Reproduce the lines below, substituting "How can I perform" for every occurrence of "How do I perform" and leaving all other text unchanged.

[Item-finding records]
____

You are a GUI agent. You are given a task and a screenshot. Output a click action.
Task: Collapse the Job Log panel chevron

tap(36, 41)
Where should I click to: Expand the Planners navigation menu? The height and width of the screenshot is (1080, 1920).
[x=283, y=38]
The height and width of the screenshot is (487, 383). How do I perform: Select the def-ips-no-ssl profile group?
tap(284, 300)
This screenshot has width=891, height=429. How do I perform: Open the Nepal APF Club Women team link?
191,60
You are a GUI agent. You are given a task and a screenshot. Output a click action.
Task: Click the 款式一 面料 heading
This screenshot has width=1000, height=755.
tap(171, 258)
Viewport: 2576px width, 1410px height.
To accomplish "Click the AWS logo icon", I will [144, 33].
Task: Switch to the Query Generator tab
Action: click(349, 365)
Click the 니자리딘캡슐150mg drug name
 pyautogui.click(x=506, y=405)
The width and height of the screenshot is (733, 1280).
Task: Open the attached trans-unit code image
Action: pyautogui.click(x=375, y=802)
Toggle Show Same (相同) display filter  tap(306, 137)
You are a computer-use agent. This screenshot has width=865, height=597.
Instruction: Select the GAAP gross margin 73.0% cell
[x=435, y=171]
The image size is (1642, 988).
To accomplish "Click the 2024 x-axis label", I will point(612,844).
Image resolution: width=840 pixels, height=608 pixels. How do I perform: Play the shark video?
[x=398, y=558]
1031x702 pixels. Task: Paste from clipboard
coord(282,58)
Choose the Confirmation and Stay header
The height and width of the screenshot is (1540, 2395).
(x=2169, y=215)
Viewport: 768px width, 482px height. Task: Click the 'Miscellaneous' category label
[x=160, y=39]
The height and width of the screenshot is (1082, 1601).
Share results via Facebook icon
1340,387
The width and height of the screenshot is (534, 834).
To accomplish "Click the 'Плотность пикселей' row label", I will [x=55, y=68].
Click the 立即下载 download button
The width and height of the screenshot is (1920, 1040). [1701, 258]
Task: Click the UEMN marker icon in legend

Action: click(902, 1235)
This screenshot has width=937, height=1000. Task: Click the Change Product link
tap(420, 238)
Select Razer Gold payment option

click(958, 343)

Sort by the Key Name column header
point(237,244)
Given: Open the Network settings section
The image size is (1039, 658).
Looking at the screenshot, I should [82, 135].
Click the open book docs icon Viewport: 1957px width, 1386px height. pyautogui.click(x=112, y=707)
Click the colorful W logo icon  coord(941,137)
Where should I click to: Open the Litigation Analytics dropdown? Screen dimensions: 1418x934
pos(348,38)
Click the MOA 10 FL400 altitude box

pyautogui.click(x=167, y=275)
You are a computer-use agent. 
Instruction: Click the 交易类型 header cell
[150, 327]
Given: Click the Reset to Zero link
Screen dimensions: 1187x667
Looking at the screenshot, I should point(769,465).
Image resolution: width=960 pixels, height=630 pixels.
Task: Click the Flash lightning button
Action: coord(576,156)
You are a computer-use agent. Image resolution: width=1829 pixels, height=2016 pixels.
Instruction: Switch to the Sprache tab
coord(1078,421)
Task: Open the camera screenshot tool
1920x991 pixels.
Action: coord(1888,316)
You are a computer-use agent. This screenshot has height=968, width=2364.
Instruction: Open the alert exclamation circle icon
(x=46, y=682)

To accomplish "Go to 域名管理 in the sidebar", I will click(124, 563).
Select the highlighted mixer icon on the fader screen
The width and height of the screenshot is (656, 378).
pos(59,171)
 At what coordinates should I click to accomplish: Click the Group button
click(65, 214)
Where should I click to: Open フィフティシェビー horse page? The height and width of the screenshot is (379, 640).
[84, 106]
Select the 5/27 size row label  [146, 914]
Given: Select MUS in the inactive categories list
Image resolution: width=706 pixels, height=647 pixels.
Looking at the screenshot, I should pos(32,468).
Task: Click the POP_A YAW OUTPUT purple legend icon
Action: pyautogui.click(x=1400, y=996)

____

Solved problem:
You are a GUI agent. You are given a task and a screenshot. Output a click action.
Task: Collapse the Job Log panel chevron

tap(36, 41)
Where should I click to: Expand the Planners navigation menu? The height and width of the screenshot is (1080, 1920).
[x=283, y=38]
The height and width of the screenshot is (487, 383). How can I perform: Select the def-ips-no-ssl profile group?
tap(284, 300)
This screenshot has width=891, height=429. How can I perform: Open the Nepal APF Club Women team link?
191,60
You are a GUI agent. You are given a task and a screenshot. Output a click action.
Task: Click the 款式一 面料 heading
This screenshot has width=1000, height=755.
tap(171, 258)
Viewport: 2576px width, 1410px height.
To accomplish "Click the AWS logo icon", I will [144, 33].
Task: Switch to the Query Generator tab
Action: click(349, 365)
Click the 니자리딘캡슐150mg drug name
 pyautogui.click(x=506, y=405)
The width and height of the screenshot is (733, 1280).
Task: Open the attached trans-unit code image
Action: pyautogui.click(x=375, y=802)
Toggle Show Same (相同) display filter  tap(306, 137)
You are a computer-use agent. This screenshot has width=865, height=597.
Instruction: Select the GAAP gross margin 73.0% cell
[x=435, y=171]
The image size is (1642, 988).
To accomplish "Click the 2024 x-axis label", I will point(612,844).
Image resolution: width=840 pixels, height=608 pixels. How can I perform: Play the shark video?
[x=398, y=558]
1031x702 pixels. Task: Paste from clipboard
coord(282,58)
Choose the Confirmation and Stay header
The height and width of the screenshot is (1540, 2395).
(x=2169, y=215)
Viewport: 768px width, 482px height. Task: Click the 'Miscellaneous' category label
[x=160, y=39]
The height and width of the screenshot is (1082, 1601).
Share results via Facebook icon
1340,387
The width and height of the screenshot is (534, 834).
To accomplish "Click the 'Плотность пикселей' row label", I will [x=55, y=68].
Click the 立即下载 download button
The width and height of the screenshot is (1920, 1040). [1701, 258]
Task: Click the UEMN marker icon in legend

Action: click(902, 1235)
This screenshot has width=937, height=1000. Task: Click the Change Product link
tap(420, 238)
Select Razer Gold payment option

click(958, 343)

Sort by the Key Name column header
point(237,244)
Given: Open the Network settings section
The image size is (1039, 658).
Looking at the screenshot, I should [82, 135].
Click the open book docs icon Viewport: 1957px width, 1386px height. pyautogui.click(x=112, y=707)
Click the colorful W logo icon  coord(941,137)
Where should I click to: Open the Litigation Analytics dropdown? Screen dimensions: 1418x934
pos(348,38)
Click the MOA 10 FL400 altitude box

pyautogui.click(x=167, y=275)
You are a computer-use agent. 
Instruction: Click the 交易类型 header cell
[150, 327]
Given: Click the Reset to Zero link
Screen dimensions: 1187x667
Looking at the screenshot, I should point(769,465).
Image resolution: width=960 pixels, height=630 pixels.
Task: Click the Flash lightning button
Action: coord(576,156)
You are a computer-use agent. Image resolution: width=1829 pixels, height=2016 pixels.
Instruction: Switch to the Sprache tab
coord(1078,421)
Task: Open the camera screenshot tool
1920x991 pixels.
Action: coord(1888,316)
You are a computer-use agent. This screenshot has height=968, width=2364.
Instruction: Open the alert exclamation circle icon
(x=46, y=682)

To accomplish "Go to 域名管理 in the sidebar", I will click(124, 563).
Select the highlighted mixer icon on the fader screen
The width and height of the screenshot is (656, 378).
pos(59,171)
 At what coordinates should I click to accomplish: Click the Group button
click(65, 214)
Where should I click to: Open フィフティシェビー horse page? The height and width of the screenshot is (379, 640).
[84, 106]
Select the 5/27 size row label  [146, 914]
Given: Select MUS in the inactive categories list
Image resolution: width=706 pixels, height=647 pixels.
Looking at the screenshot, I should pos(32,468).
Task: Click the POP_A YAW OUTPUT purple legend icon
Action: pyautogui.click(x=1400, y=996)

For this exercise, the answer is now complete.